Jim Hightower writing for the Illinois Times on October 27, 2005 states, in part,

. . . there’s an even more startling statistic that the establishment media has deliberately failed to report to you — the percentage of Americans who now want Congress to consider impeaching Bush if he lied about his reasons for invading Iraq: 50 percent! This new data from Ipsos Public Affairs, the highly regarded nonpartisan polling company, shows a stunning surge in grassroots support for removing George W. from the White House. It’s even more remarkable when you consider that the media barons have provided zero coverage of the burgeoning sentiment for impeachment. Likewise, not a single congressional Democrat has stepped forward to support what is fast becoming a majority opinion of the people.
The political and media establishment can hide the numbers, but they can’t long hide from the sentiment. To learn more, go to

Pat Buchannan, writing in his own conservative column on August 29, 2005, called for a bill of impeachment citing the president's failures to enforce our borders. To quote,

Well, we are being invaded, and the president of the United States is not doing his duty to protect the states against that invasion. Some courageous Republican, to get the attention of this White House, should drop into the hopper a bill of impeachment, charging George W. Bush with a conscious refusal to uphold his oath and defend the states of the Union against "invasion."
It may be the only way left to get his attention, before the border vanishes and our beloved country dissolves into MexAmerica, what T.R. called a "polyglot boarding house for the world."

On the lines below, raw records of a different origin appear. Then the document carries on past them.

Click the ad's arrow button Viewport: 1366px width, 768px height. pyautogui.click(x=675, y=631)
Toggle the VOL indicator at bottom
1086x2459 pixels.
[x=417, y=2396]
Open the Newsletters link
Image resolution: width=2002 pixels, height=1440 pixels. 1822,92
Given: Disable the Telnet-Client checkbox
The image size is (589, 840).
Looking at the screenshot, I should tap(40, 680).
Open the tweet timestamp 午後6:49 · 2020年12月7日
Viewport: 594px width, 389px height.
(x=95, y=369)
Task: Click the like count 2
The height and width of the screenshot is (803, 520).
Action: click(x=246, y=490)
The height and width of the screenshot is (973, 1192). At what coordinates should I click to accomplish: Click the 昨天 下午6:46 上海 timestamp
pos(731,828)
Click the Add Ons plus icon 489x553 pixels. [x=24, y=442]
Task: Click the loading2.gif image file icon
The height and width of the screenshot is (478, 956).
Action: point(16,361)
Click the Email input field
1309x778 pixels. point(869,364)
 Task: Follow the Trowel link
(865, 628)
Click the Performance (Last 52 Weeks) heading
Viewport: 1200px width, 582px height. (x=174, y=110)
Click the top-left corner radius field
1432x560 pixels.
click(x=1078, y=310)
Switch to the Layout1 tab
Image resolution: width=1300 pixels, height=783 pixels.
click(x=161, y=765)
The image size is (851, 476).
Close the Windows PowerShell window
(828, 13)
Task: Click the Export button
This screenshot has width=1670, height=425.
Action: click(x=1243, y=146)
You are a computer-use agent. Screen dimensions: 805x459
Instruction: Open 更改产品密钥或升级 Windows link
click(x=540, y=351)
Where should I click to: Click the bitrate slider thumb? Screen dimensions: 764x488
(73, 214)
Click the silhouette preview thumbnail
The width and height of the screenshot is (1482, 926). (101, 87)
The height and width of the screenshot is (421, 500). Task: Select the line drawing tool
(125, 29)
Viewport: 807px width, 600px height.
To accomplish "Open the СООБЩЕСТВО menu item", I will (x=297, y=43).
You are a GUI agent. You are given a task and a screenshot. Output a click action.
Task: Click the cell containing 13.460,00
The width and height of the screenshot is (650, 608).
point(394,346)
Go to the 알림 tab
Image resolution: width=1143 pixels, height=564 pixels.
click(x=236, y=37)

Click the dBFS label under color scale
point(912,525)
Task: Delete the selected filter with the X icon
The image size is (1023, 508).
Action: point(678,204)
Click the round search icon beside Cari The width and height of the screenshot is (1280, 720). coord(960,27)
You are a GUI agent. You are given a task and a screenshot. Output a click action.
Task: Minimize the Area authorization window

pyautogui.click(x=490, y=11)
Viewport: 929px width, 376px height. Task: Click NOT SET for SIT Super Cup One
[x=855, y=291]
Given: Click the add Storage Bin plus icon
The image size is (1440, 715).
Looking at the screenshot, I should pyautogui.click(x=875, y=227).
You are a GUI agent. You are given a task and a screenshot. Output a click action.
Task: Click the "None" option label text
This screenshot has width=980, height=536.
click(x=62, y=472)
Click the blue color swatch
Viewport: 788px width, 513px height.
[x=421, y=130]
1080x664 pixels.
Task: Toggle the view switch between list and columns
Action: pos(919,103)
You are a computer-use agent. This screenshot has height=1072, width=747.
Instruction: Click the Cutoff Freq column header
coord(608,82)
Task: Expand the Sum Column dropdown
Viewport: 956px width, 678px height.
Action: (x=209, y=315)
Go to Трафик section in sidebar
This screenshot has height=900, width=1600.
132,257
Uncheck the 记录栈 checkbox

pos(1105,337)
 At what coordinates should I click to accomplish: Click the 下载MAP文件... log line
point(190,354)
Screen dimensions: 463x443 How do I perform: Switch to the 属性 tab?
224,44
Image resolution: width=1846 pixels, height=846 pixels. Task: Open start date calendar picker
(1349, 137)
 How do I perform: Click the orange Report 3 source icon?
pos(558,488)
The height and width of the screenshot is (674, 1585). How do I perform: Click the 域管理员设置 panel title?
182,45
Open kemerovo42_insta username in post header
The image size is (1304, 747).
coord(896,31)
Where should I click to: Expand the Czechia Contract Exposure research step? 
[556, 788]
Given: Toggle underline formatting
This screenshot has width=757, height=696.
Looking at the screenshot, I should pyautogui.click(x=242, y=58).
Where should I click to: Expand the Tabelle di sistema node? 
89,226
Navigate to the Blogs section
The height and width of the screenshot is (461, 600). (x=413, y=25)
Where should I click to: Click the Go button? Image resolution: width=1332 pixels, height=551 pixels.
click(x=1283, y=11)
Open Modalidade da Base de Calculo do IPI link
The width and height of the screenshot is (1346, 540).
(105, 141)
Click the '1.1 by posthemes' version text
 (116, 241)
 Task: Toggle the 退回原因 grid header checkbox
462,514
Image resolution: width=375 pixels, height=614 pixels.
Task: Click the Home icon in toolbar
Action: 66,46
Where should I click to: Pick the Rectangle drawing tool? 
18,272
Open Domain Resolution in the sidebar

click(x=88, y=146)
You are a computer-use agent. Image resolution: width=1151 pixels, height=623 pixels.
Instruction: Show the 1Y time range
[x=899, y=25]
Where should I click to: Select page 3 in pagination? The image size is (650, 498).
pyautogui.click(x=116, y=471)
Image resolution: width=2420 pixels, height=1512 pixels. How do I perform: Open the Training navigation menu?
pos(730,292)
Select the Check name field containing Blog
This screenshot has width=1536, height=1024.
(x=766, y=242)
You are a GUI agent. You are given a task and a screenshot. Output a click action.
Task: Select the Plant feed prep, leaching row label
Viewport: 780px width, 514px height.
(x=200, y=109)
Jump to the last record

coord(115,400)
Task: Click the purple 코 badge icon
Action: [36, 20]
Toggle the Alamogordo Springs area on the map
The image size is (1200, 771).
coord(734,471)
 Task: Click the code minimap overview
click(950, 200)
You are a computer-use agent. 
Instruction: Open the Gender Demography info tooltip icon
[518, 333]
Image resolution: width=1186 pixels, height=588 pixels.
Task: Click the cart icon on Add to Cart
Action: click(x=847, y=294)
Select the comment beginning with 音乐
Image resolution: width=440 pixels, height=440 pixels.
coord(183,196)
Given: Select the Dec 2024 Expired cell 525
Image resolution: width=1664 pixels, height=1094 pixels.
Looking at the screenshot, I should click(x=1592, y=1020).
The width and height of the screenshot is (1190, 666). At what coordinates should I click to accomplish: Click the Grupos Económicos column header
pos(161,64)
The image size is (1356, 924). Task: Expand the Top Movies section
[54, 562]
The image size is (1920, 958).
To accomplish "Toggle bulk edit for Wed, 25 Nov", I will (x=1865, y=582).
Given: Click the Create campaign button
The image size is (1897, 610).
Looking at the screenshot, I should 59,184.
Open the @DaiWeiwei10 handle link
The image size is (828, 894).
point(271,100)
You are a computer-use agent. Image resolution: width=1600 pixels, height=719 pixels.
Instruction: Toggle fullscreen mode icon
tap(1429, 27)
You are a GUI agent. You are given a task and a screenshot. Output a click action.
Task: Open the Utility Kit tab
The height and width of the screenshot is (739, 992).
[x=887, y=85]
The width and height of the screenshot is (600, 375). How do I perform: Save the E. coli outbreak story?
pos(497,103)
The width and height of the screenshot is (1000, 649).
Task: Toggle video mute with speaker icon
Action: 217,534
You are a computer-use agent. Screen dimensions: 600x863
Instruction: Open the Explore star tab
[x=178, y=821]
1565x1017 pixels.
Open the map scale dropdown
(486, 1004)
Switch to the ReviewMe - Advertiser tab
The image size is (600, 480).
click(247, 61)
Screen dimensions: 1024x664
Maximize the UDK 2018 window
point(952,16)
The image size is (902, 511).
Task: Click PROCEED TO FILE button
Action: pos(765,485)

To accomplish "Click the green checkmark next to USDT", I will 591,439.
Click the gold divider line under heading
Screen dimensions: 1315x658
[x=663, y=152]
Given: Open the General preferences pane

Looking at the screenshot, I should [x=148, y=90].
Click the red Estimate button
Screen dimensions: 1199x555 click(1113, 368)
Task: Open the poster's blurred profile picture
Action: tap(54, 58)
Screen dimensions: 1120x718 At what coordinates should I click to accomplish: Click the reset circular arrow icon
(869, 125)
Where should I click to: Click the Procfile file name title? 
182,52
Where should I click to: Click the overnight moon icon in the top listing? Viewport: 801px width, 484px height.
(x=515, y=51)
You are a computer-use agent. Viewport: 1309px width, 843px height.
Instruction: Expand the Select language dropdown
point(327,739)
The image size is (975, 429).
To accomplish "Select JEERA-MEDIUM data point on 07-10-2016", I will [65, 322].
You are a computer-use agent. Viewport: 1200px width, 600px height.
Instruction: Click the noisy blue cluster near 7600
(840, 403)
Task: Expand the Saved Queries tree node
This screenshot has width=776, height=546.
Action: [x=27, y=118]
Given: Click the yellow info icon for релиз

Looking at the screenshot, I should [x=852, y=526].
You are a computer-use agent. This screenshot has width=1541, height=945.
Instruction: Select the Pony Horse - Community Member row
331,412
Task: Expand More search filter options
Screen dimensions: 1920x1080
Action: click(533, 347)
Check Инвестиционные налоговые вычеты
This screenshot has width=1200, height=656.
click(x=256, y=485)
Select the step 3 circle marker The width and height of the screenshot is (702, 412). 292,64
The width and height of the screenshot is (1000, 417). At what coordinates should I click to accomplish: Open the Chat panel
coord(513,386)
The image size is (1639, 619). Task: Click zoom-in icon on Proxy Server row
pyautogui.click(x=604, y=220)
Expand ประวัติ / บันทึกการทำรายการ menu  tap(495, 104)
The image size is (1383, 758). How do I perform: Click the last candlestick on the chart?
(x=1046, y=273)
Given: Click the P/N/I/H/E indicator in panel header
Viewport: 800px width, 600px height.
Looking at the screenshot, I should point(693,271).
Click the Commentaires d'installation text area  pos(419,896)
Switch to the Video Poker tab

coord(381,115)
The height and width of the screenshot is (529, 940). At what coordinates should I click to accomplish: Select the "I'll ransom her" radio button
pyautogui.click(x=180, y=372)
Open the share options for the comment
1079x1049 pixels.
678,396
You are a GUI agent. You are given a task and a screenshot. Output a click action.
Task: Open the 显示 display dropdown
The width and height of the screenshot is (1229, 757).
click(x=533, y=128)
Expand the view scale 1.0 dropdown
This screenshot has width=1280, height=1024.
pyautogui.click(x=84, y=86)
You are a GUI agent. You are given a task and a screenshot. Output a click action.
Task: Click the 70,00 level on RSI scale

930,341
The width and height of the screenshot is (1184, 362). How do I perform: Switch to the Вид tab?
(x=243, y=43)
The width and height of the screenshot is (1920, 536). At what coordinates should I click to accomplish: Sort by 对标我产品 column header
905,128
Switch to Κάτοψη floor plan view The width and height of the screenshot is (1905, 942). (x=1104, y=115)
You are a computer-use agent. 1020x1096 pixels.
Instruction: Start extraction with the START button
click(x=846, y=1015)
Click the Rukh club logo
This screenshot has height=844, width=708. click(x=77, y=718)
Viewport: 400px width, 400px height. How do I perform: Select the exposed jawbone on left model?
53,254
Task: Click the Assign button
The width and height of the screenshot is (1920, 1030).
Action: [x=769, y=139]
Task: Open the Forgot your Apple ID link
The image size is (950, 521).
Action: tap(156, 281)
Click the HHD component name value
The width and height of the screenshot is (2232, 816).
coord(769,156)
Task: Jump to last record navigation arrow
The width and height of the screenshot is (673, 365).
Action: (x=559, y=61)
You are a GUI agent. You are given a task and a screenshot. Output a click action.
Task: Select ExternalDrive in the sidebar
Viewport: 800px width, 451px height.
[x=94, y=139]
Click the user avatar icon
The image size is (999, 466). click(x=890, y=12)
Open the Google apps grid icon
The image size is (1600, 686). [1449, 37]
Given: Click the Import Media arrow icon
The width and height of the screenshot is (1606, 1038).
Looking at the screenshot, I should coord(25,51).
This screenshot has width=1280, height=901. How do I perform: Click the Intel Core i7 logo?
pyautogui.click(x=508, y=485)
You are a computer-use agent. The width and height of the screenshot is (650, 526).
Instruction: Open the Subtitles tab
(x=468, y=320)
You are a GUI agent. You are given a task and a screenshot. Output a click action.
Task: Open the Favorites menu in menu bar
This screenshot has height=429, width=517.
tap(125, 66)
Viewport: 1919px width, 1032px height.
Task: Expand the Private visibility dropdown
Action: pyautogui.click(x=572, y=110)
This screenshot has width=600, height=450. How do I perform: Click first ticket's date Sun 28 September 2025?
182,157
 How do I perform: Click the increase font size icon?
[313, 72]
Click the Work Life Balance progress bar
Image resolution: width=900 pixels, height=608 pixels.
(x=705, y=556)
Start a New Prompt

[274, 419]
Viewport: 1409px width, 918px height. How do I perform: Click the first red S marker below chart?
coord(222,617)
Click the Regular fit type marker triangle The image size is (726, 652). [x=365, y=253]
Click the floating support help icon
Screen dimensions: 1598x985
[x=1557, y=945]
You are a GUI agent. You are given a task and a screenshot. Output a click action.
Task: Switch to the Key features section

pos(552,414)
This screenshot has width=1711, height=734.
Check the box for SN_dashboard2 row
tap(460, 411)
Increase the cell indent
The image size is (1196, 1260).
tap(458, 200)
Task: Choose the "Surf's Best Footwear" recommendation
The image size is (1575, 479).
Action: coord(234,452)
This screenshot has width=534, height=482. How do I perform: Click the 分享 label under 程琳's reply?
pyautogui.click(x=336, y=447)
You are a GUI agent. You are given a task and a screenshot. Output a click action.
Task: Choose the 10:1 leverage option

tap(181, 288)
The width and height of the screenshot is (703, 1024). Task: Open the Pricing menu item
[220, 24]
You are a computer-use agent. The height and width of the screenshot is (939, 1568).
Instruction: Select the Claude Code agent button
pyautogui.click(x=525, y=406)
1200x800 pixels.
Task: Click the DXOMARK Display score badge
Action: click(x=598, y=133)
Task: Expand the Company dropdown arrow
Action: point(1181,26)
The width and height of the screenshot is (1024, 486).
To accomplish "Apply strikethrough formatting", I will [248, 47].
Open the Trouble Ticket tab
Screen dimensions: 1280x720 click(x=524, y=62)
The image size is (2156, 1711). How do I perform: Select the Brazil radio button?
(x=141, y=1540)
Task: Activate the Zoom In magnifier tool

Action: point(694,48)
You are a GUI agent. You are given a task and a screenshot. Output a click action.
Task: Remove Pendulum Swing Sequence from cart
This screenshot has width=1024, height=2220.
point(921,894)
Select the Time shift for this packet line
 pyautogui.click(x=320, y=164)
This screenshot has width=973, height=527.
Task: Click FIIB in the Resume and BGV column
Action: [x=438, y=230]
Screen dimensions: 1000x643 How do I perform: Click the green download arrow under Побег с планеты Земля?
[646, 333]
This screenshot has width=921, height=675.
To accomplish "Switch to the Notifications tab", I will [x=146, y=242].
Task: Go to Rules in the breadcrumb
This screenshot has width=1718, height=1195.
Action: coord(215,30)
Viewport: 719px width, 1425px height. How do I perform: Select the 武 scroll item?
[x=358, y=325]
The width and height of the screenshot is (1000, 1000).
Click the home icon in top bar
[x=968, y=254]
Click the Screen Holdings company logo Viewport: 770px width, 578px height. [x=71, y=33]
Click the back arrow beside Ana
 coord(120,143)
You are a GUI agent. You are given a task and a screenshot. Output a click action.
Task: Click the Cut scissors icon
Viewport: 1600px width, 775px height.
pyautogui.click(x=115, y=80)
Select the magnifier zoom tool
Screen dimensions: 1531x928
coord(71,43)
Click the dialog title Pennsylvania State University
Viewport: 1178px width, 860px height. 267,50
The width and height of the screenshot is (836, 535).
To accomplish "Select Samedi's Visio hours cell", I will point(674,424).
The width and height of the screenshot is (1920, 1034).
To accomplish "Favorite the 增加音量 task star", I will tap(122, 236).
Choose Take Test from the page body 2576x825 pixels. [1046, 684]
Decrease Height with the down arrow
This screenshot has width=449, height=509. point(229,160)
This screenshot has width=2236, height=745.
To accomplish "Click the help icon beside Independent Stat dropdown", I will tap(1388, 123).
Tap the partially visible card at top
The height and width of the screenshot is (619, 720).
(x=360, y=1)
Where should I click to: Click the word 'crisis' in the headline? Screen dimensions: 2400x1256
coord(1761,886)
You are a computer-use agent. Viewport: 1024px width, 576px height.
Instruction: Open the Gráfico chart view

John Dean, writing at FindLaw's Writ on June 6, 2003, cites the invasion of Iraq on what he called bogus information. Quoting Dean,

To put it bluntly, if Bush has taken Congress and the nation into war based on bogus information, he is cooked. Manipulation or deliberate misuse of national security intelligence data, if proven, could be "a high crime" under the Constitution's impeachment clause. It would also be a violation of federal criminal law, including the broad federal anti-conspiracy statute, which renders it a felony "to defraud the United States, or any agency thereof in any manner or for any purpose."

For the other side, columnist Vincent Fiore writes about it in a June 10, 2005, column generally dissmissing the likelihood of such a thing ever happening. I wonder if he will be quite so confident in 2006. Quote,

Having lost badly in this new century’s elections, Democrats are now sounding the alarm for impeachment proceedings against President Bush. If the word "impeachment” were not so serious in its intent, one is tempted to laugh out loud, and I will assume that many did.